L'incontro fortuito con una persona, mi ha portato a rievocare un tenerissimo ricordo dell'infanzia. Nell'uomo che era davanti a me in mesticheria, grazie ad alcuni "indizi", ho riconosciuto il compagno dell'asilo dal quale ricevetti la prima proposta di matrimonio in assoluto. Non mi sorprende che per lui la mia figura non sia stata fonte di simili reminescenze.
La mia memoria emotiva ha del patologico. Difficilmente è condivisa.
Peraltro, le mie frequentazioni dell'asilo si ridussero all'arco di una decina di giorni in tutto.
Lo so perché mi fu spiegato negli anni successivi. Nella mia mente di bambina, però, quei giorni furono infiniti. Nell'infanzia, la percezione del tempo è dilatata.
Oltre a M., il "bambino" della mesticheria, di quei giorni mi rimane un senso di terrore. Quello che mi suscitavano le suore.
Davanti agli occhi, ho ancora la bimba con i ricci che si rifiutava di mangiare il riso in bianco. E la monacaccia arcigna che, con la forza, si ostinava a rifilarle forchettate di riso dritto in gola, incurante dei pianti, dei quasi strozzamenti, dei conàti e della strage di candidi chicchi che, dalla bocca, si irradiava tutto intorno.
Queste, comunque, sono divagazioni inutili.

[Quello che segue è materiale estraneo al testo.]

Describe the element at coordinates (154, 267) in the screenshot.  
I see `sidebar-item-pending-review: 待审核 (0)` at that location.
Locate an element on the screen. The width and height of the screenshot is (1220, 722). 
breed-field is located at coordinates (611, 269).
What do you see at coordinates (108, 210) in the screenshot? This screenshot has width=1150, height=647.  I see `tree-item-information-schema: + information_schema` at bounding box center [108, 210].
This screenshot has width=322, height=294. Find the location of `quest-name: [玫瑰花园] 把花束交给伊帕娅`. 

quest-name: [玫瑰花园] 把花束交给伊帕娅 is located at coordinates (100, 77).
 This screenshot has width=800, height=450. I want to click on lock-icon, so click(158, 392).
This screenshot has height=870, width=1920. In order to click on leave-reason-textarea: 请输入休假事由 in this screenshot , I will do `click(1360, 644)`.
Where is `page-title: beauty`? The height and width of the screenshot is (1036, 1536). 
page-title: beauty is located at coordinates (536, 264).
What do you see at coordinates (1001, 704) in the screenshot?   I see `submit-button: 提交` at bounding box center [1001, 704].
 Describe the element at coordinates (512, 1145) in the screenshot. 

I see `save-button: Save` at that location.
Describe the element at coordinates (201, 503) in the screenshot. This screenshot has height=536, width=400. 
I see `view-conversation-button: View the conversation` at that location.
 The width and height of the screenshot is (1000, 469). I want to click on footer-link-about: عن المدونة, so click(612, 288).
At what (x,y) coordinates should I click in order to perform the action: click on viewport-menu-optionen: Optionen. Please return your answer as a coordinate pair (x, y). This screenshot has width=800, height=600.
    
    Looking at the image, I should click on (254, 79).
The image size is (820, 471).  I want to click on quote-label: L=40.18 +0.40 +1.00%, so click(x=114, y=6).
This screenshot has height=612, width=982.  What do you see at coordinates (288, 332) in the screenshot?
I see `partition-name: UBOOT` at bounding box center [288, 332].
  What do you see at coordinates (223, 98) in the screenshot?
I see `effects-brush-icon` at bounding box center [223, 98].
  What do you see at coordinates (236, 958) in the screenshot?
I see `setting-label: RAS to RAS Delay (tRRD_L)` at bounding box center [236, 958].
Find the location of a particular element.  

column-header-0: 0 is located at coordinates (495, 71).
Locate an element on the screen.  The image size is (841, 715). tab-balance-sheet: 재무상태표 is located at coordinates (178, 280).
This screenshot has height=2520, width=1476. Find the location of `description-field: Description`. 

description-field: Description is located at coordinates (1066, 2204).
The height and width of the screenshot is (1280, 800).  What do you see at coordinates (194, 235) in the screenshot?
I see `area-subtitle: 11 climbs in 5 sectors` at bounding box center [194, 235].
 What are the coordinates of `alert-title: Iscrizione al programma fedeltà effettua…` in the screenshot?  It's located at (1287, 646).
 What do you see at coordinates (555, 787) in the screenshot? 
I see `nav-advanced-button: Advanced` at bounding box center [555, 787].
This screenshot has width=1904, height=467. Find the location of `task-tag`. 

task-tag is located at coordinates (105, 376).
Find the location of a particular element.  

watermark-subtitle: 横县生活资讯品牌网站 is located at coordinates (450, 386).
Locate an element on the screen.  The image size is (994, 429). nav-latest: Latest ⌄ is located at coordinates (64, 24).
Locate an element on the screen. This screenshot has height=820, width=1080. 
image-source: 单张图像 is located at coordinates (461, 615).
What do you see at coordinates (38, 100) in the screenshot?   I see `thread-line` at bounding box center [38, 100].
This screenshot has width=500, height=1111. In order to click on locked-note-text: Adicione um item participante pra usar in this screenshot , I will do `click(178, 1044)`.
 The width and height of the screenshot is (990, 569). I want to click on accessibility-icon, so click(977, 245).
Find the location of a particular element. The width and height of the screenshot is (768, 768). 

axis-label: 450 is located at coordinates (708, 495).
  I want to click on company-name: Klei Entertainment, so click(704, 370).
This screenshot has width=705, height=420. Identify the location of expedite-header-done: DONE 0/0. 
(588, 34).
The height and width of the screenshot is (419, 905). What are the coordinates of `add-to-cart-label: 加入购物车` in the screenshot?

M. diede un senso a quei giorni. Fu il primo bimbo che notai, appena arrivata. Mi colpì vederlo giocare da solo. Sembra strano che a quattro anni già possa risultare tanto chiara la profonda crudeltà, e l' ingiustizia, dell'emarginazione. Voglio dire, nessuno te lo insegna, a quell'età. Nessuno mi aveva certo spiegato "Non discriminare! I bimbi sono tutti uguali". Così come nessuno, suppongo, aveva imposto agli altri miei compagni dell'asilo "Non giocare con quel bambino! Non vedi che è diverso?".
(Da qui ha origine la mia arbitraria convinzione che i fattori ambientali, in confronto al DNA, contino poco o niente).
La diversità di M., consisteva in un difetto fisico. La palatoschisi, volgarmente conosciuta come labbro leporino. Oltre a notarsi esternamente nella fisionomia del viso, si ripercuoteva in uno strano modo di parlare. Ciò era più che sufficiente a giustificare i suoi giochi solitari.
Chiaramente, divenne da subito il mio miglior amico.
Che fosse un'alleanza tra diversi?
La mia "diversità" non era originata da handicap o difetti fisici e mentali. Era frutto di una mia personale percezione. I bambini, notoriamente, sono spensierati. Quella spensieratezza, da quando ho cominciato a relazionarmi agli altri, non mi è mai appartenuta veramente. Insomma, io mi sentivo un mondo a parte.
Il giorno in cui M. mi chiese di sposarlo, mi trovai davanti ad un dilemma. Per ricordarlo così bene ancora oggi, vuol dire che presi la cosa seriamente. E seriamente analizzai la situazione. Résami conto che per lui provavo solo affetto, non mi parve proprio il caso di accettare. Non si alimentano così le illusioni delle persone buone, per poi rischiare di ferirle. Non si fanno promesse che già sappiamo di non poter mantenere. Però, e questo per me era straziante, se rispondevo negativamente, lui avrebbe indagato sulla motivazione della mia scelta. Come potevo, a quel punto, essere schietta e spiegargli "Perché non mi piaci abbastanza"? Lo avrei mortificato. Avrebbe sperimentato tutta la sofferenza del rifiuto . Quindi, cercai una mediazione. Pensai che la migliore soluzione risiedesse in una risposta spiritosa, tra il serio e il faceto. Approfittando del suo esibizionismo un pò clownesco, del suo volersi mettere in mostra a tutti i costi pur di risultare simpatico ai miei occhi e farmi divertire, puntai sulla sua presunta "inaffidabilità" e con un tono che era un ibrido tra lo scherzo e un bonario rimprovero, mi giustificai così :
"Ma non lo vedi che sei un pagliaccio?!"
Le sue risate mi confermarono che avevo dato la risposta giusta...E me ne sentii molto sollevata e fiera.
Comunque, stamattina, lo guardavo e tentavo di farmi coraggio "Ora è il momento di osare! Stavolta ce la fai a presentarti! Adesso glielo dici... che oggi saresti potuta essere sua moglie!".
Naturalmente, la timidezza mi ha fregato anche stavolta. E non gli ho detto niente.